Polizei beschlagnahmt Samherji-Kutter

Gewerkschaft will isländisches Fischereiunternehmen zu Verhandlungen zwingen

Die Polizei hat einen Kutter des isländischen Fischereiunternehmens Samherji beschlagnahmt, dass zwischen 2014 und 2019 rund 130 Millionen N$ Schmiergeld an sechs wegen Korruption, Betrug, Geldwäsche und Steuerhinterziehung angeklagte Beschuldigte gezahlt und sich damit lukrative Fischfangquoten in Namibia gesichert haben soll.


Von L. Louw, M. Springer

Wie der Leiter der zuständigen Ermittlungsabteilung der Polizei, Nelius Becker, auf Anfrage bestätigte, sei der Kutter Heinaste auf Grundlage des Gesetzes gegen organisierte Kriminalität (Prevention of organised crime act - Poca) konfisziert wurden. Das Gesetz erlaubt die Sperrung von Konten und Beschlagnahmung von Vermögenswerten, die mit angeblich illegal erlangten Finanzen gespeist oder erworben bzw. bei der Ausübung einer Straftat eingesetzt wurden.
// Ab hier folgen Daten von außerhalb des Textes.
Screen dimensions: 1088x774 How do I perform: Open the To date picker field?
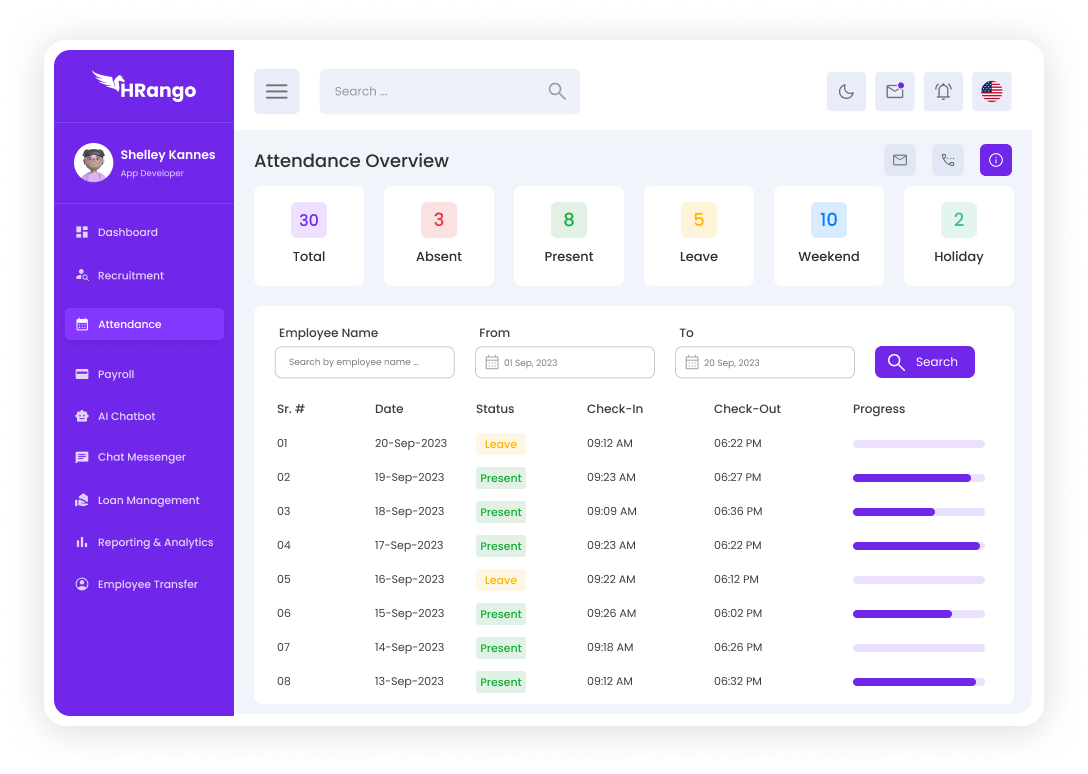pyautogui.click(x=764, y=363)
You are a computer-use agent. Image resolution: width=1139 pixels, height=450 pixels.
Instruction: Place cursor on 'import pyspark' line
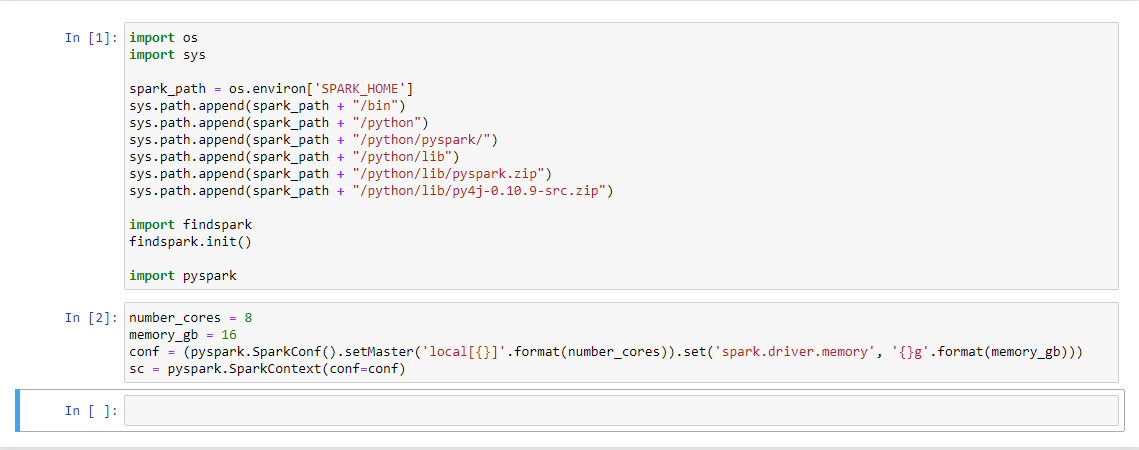pyautogui.click(x=183, y=276)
Die Heinaste sei unter anderem deshalb festgesetzt worden, weil die Befürchtung bestanden habe, der Kutter könnte namibische Hoheitsgewässer verlassen und sich damit dem Zugriff der Behörden entziehen. Diese Befürchtung sei angesichts der Tatsache besonders ausgeprägt, dass in den vergangenen Tagen die beiden Samherji-Schiffe MV Saga und MV Geysir “abgefahren“ seien und ihre namibische Crew von insgesamt 210 Besatzungsmitgliedern “zurückgelassen“ hätten.
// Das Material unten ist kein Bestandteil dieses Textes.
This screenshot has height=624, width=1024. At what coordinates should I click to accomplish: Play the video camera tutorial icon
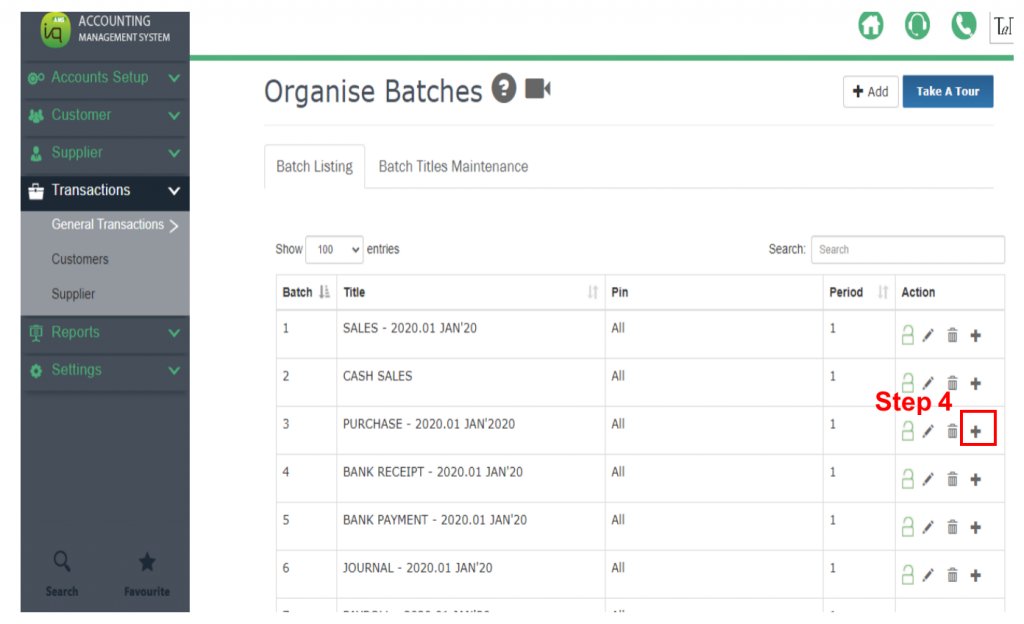(x=538, y=90)
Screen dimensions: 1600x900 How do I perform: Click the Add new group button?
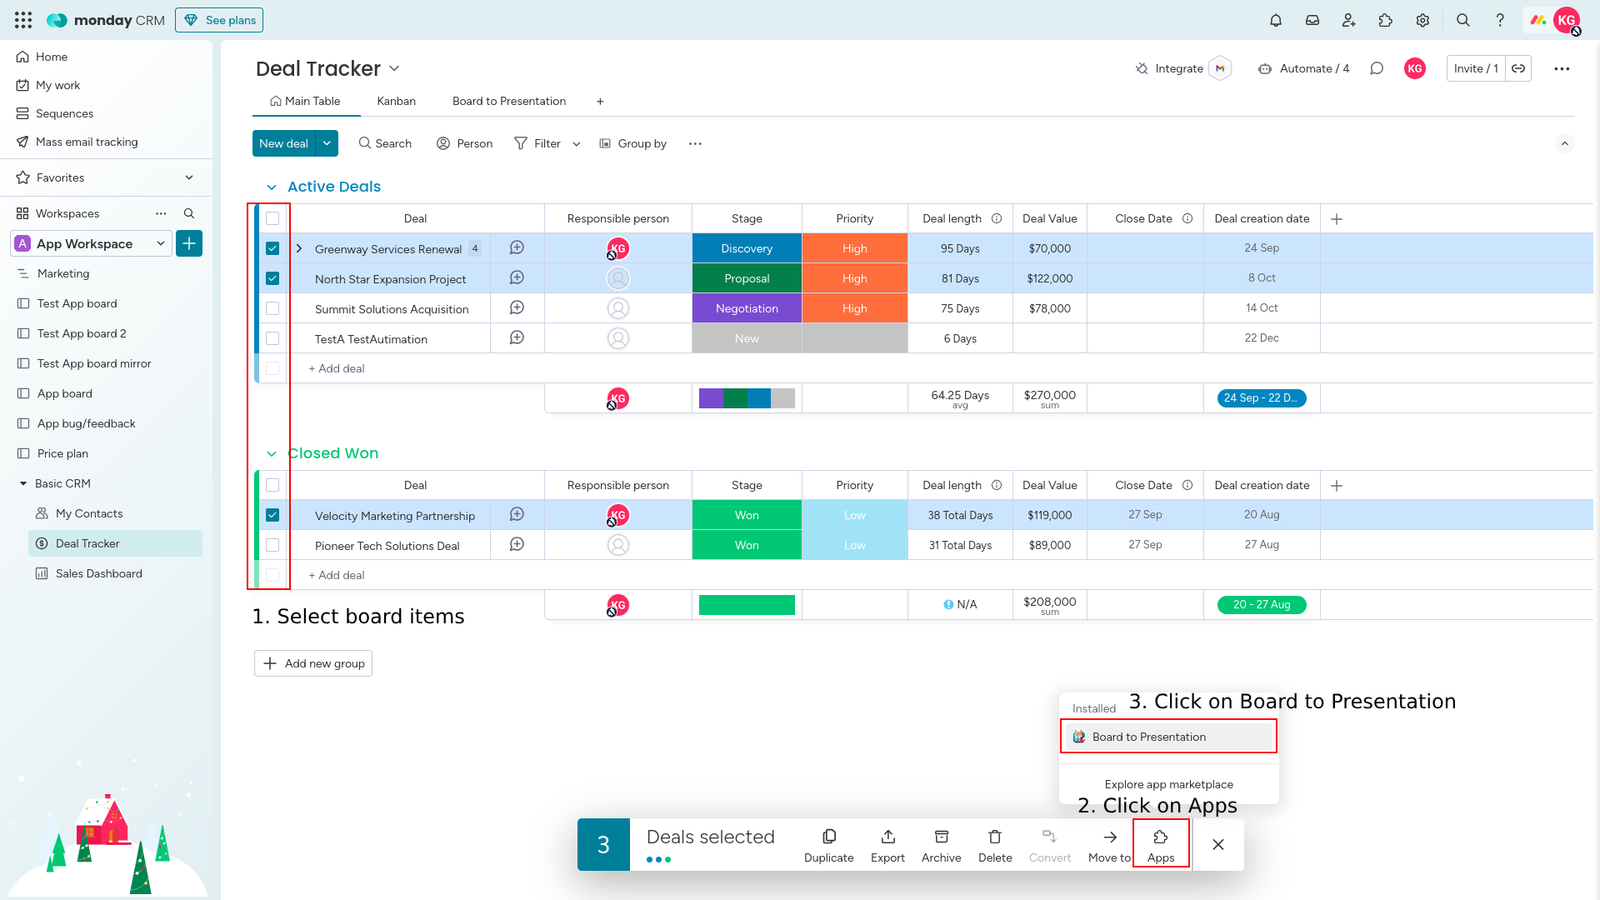point(313,663)
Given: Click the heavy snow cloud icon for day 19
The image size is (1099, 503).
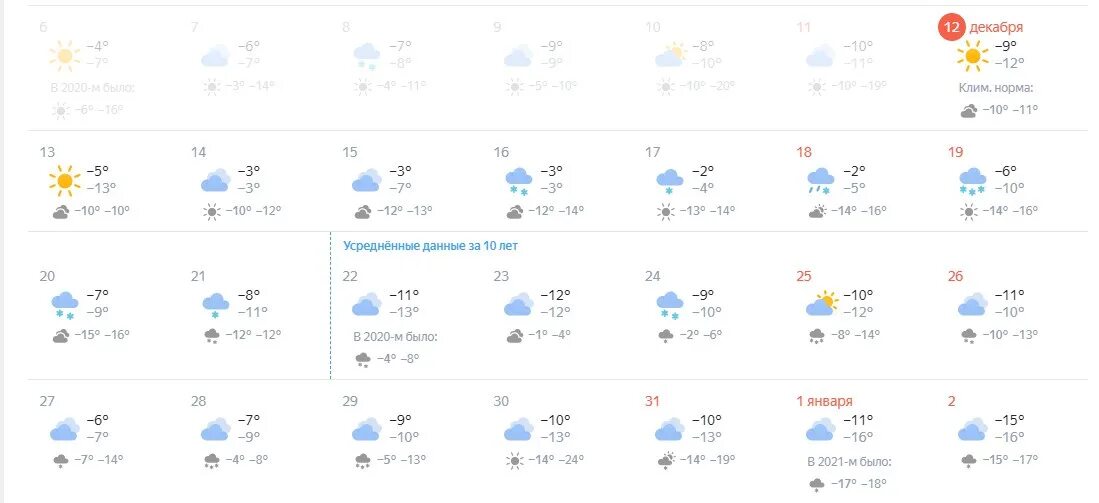Looking at the screenshot, I should 972,181.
Samherji hatte mitgeteilt, dass die MV Saga zwecks Reparaturen nach Spanien unterwegs sei und die MV Geysir zum Fischfang nach Mauretanien aufgebrochen sei. Dies sei legal und im Einvernehmen mit dem hiesigen Fischereiministerium geschehen. Nachdem die Firma am Mittwoch angekündigt hatte, die betroffenen Angestellten entlassen zu wollen, ließ das Unternehmen einen Tag später verlauten, es wolle “versuchen, so vielen von ihnen wie möglich, anderswo eine Arbeit zu vermitteln“.

Unterdessen haben die nationale Gewerkschaft namibischer Arbeiter (NUNW) und die Gewerkschaft für Lebensmittelbetriebe (Nafau) am Freitag eine Abmachung mit dem Unternehmen Saga Seafood unterzeichnet. Im Rahmen dieser Übereinkunft wurde vereinbart, dass die über 200 betroffenen Angestellten bis spätestens kommenden Donnerstag eine Auszahlung in Höhe der Hälfte ihres Monatsgehalts erhalten. Über ausstehende Löhne und eine mögliche Abfindung der Arbeiter soll zu einem späteren Zeitpunkt verhandelt werden.
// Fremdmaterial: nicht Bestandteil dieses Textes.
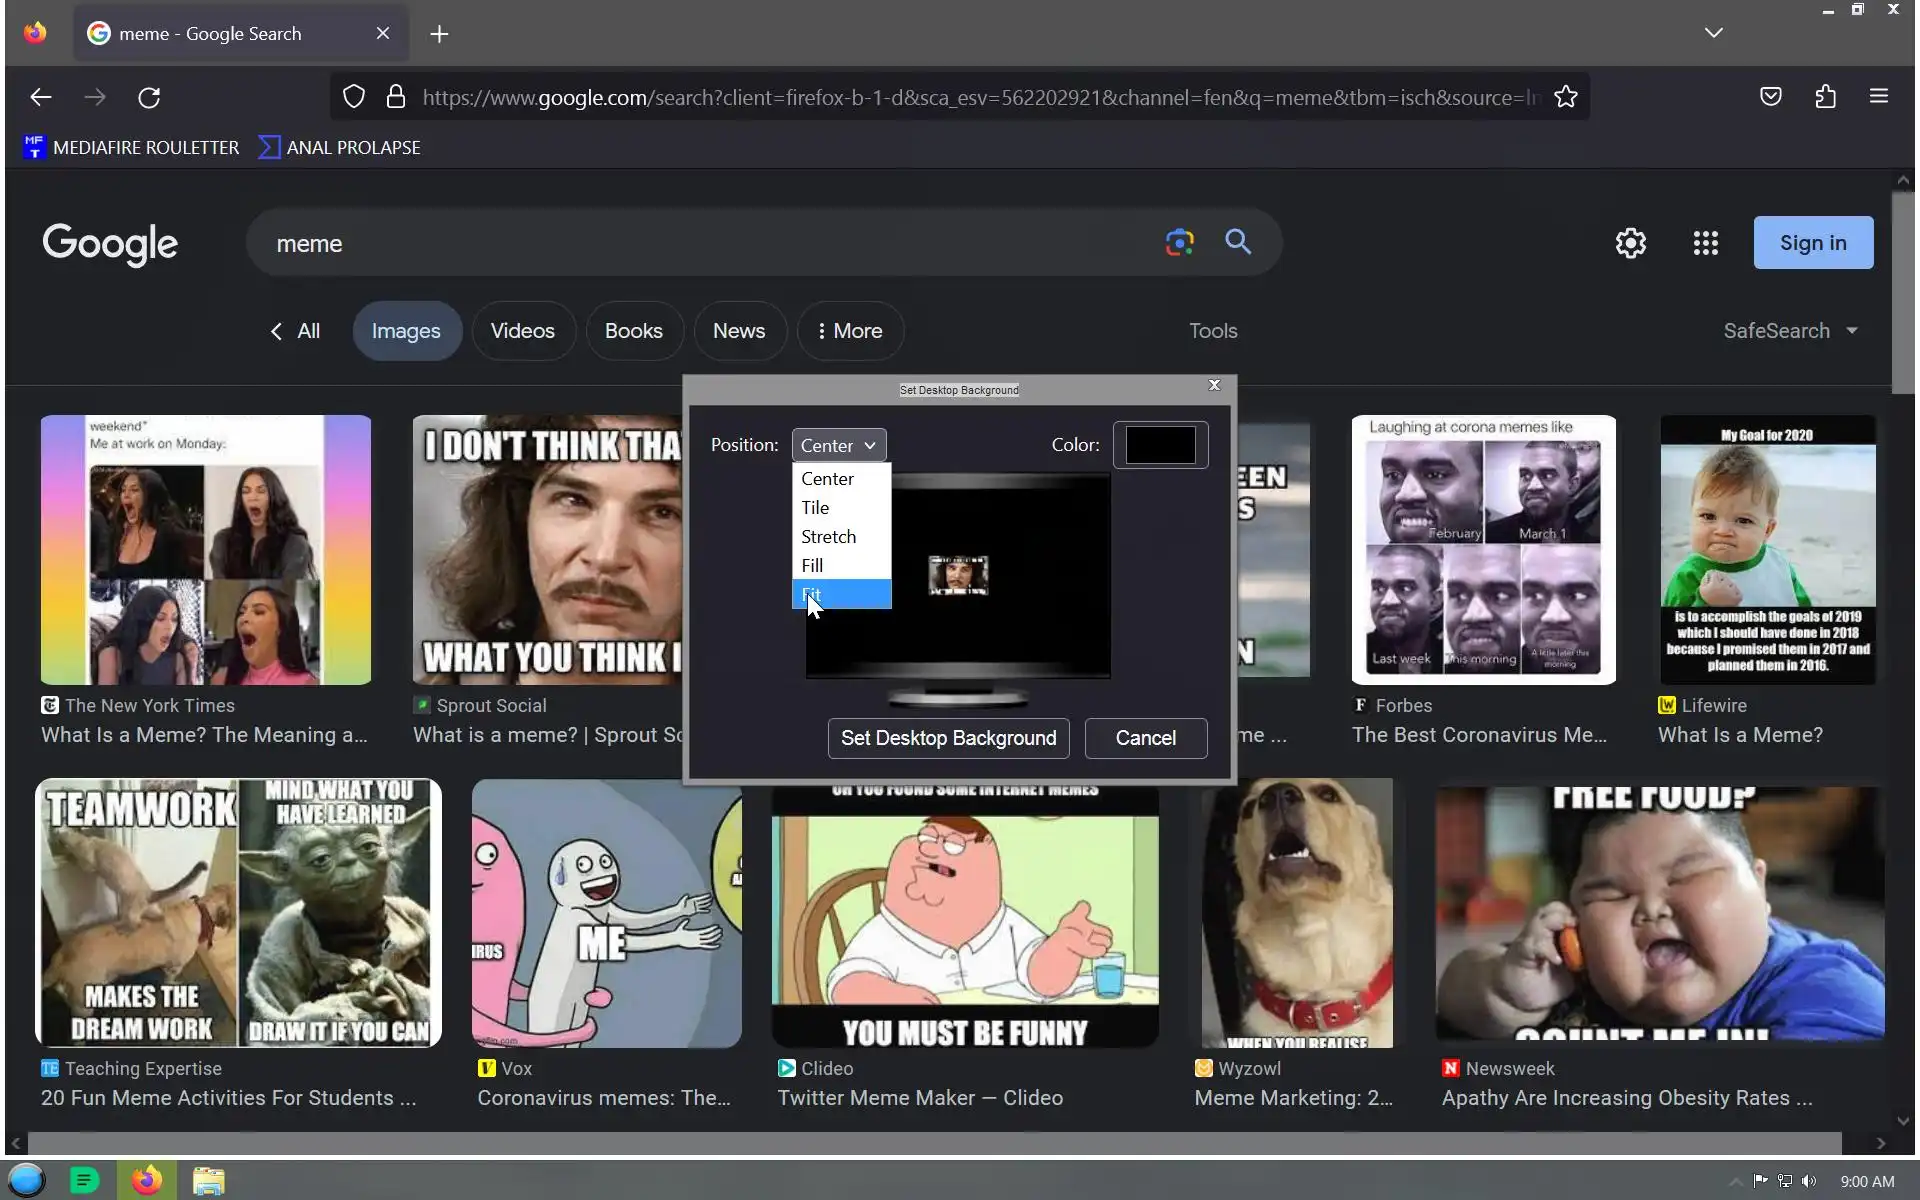Open Firefox extensions puzzle icon
This screenshot has height=1200, width=1920.
pos(1825,97)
Die NUNW strebt weiter direkte Verhandlungen mit Samherji an, deren Management sie direkt für den Verlust zahlreicher Arbeitsplätze in der hiesigen Fischereiindustrie verantwortlich macht. Außerdem fordert die Gewerkschaft, dass sich die Regierung in Person des amtierenden Fischereiministers Albert Kawana an diesen Gesprächen beteiligt bzw. Samherji unter Druck setzt, sich Verhandlungen zu stellen.

Der Vizepräsident der NUNW, Philip Munenguni, hat angekündigt, die Gewerkschaft werde nicht ruhen, bis die Hintergründe der “Machenschaften“ von Samherji in Namibia aufgedeckt und die von der Firma entlassenen Arbeiter wieder angestellt worden seien.